Hi, Doug,
Those parts do two things:
- R417+R413+C113 make the first pole of a 5-pole lowpass filter. The other 4 poles and the ADC are on the next sheet of the schematic. I used the free TI FilterPro software to design a 5-pole Sallen-Key lowpass filter and then ripped out the first section and made C113 do the equivalent rolloff.
- R417 and R120 and R123 (and their symmetric mates) allow fine trim of the common-mode rejection ratio (CMRR) of U118. It's spec'd at something like 80 dB, and we tweak it up to about 120. And hope that will last.

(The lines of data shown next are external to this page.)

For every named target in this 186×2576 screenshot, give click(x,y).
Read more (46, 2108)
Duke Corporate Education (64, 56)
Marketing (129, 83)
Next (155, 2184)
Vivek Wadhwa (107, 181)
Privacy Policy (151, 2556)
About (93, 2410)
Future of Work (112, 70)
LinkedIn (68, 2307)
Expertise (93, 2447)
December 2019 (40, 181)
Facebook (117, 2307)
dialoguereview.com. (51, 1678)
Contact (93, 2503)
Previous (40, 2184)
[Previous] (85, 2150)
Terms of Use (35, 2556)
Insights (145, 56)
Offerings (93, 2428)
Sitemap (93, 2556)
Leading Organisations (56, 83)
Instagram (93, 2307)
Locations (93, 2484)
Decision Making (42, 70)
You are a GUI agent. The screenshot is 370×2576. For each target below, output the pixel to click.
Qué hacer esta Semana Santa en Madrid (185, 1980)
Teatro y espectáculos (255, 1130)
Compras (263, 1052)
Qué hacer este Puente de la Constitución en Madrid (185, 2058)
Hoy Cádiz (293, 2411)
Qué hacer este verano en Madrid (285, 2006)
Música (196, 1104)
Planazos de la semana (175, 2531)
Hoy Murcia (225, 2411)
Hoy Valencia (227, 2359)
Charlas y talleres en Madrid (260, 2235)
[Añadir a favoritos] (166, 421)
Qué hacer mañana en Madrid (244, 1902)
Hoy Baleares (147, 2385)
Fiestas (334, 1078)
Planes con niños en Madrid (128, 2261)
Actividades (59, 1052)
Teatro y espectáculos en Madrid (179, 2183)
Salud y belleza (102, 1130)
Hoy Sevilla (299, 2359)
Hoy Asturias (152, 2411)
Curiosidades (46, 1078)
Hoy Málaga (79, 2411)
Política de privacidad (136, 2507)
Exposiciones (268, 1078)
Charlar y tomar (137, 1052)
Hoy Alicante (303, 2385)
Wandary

Turns out that the CMRR trim is mathematically interesting/annoying. The amount of trim is very nonlinear on the value of R119/R120. I hate circuits like this, trimmed dividers, bacause they are often messy to design with available parts.
Gain and offset trims are done digitally, in an FPGA, based on cal tables stored in an eeprom.
Note that the ADC, AD7699, measures voltage relative to a 2.048 volt pseudo-differential input pin. So the reference pin of U118 is set to VCM, namely that same 2.048 volt rail, to shift the ground-referenced signal up. There's also clamping downstream, so the possible +-16 volt swing of U118 doesn't blow anything up.
None of this is remarkable. It's just connecting up boxes into conventional circuits... carefully. A lot of engineering is like that, declaring performance specs and then implementing it carefully. Once in a while you get to design something really new and clever.
My first summer electronics job was working for Ed Beeson in microwave spectroscopy, in New Orleans. I guess there are a lot of Beesons around.